▶ **TASK INSTRUCTIONS**:
Word for word, repeat the lines of the records from the one containing "Expand the 日 period dropdown arrow" through the last line, both included.

(Stored items)
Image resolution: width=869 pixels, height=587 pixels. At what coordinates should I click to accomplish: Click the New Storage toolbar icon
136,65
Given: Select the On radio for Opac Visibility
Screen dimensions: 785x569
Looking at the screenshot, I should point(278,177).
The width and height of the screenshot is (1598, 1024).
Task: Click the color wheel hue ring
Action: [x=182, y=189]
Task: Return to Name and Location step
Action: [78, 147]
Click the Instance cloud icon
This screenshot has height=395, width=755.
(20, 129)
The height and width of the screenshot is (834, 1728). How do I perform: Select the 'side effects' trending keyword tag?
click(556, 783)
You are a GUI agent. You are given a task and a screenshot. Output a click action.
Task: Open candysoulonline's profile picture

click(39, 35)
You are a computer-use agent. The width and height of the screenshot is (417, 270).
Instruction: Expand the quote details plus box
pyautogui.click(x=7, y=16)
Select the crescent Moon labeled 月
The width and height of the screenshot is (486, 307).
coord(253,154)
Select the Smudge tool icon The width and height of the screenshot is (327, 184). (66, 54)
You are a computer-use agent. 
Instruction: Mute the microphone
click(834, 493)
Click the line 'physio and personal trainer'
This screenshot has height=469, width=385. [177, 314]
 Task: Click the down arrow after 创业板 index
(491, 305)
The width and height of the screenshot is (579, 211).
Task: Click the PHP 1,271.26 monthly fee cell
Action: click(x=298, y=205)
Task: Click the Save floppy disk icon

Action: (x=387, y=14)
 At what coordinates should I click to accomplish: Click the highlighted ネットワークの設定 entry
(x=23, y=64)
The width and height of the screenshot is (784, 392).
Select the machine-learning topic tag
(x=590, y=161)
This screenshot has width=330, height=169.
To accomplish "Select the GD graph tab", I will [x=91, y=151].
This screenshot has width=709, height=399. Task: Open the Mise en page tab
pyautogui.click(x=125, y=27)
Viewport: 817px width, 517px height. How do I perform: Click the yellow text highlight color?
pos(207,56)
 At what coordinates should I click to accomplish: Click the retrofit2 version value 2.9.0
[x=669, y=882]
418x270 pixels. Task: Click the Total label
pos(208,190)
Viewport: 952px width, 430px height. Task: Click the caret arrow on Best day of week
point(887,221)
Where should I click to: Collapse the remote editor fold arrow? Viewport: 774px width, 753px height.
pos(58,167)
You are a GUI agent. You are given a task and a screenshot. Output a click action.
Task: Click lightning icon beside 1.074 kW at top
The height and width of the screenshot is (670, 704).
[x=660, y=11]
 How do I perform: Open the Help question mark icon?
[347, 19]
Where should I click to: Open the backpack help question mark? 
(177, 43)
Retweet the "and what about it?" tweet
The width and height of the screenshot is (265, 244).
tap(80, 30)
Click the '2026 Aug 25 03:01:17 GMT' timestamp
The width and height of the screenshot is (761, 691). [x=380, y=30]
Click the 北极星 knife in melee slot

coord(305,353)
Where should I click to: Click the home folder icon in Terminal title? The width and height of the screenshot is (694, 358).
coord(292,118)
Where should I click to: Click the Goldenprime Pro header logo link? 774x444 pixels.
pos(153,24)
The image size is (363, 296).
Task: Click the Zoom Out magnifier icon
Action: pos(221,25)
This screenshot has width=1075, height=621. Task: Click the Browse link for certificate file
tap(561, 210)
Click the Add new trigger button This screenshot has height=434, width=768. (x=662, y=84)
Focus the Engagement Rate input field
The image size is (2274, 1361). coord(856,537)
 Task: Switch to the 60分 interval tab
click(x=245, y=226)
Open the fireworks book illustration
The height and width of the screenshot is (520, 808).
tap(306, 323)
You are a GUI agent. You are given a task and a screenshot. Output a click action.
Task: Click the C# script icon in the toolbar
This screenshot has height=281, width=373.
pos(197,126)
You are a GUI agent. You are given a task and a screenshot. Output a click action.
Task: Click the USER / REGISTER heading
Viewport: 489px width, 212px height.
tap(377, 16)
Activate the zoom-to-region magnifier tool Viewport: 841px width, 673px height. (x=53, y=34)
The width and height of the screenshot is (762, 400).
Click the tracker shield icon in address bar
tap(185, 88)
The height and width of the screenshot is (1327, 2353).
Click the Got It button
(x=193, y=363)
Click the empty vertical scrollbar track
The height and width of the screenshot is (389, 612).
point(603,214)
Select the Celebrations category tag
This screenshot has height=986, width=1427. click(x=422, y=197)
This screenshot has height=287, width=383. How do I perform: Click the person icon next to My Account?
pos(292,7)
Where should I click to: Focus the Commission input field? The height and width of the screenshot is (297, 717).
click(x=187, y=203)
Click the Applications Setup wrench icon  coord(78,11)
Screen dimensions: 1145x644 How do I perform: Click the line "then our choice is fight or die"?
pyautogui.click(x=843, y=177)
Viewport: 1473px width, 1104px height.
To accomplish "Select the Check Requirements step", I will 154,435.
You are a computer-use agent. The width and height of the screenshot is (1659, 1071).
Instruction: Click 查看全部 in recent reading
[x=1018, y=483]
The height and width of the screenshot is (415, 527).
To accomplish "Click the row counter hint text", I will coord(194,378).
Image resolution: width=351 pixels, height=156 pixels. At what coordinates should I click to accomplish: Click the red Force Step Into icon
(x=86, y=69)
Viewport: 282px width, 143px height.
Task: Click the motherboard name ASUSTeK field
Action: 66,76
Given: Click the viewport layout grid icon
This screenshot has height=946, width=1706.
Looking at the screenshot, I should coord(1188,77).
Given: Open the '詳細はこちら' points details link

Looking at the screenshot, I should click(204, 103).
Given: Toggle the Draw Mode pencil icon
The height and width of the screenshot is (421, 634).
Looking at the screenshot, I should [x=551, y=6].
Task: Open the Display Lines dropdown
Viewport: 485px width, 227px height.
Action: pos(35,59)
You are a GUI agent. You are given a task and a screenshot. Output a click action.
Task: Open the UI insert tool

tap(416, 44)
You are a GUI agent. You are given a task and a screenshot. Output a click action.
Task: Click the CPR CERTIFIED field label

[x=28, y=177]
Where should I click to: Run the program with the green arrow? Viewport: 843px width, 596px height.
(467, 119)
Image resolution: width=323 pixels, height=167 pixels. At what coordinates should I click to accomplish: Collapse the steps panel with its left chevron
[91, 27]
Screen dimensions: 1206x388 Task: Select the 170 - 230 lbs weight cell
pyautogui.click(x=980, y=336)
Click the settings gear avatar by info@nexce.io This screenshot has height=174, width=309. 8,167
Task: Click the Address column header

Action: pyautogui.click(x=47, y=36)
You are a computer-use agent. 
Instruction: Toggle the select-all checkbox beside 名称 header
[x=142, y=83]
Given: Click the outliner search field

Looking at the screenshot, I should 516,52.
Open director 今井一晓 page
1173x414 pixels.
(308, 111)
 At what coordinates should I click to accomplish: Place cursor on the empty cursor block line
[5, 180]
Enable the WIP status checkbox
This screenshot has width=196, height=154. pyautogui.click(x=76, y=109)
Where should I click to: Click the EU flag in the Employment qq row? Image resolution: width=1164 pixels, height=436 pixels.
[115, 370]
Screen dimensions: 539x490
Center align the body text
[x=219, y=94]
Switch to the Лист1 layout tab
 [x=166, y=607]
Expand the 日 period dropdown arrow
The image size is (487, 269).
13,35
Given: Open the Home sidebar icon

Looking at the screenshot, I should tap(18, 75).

▶ **EXERCISE RESPONSE**:
Expand the 日 period dropdown arrow
The image size is (487, 269).
13,35
Given: Open the Home sidebar icon

Looking at the screenshot, I should tap(18, 75).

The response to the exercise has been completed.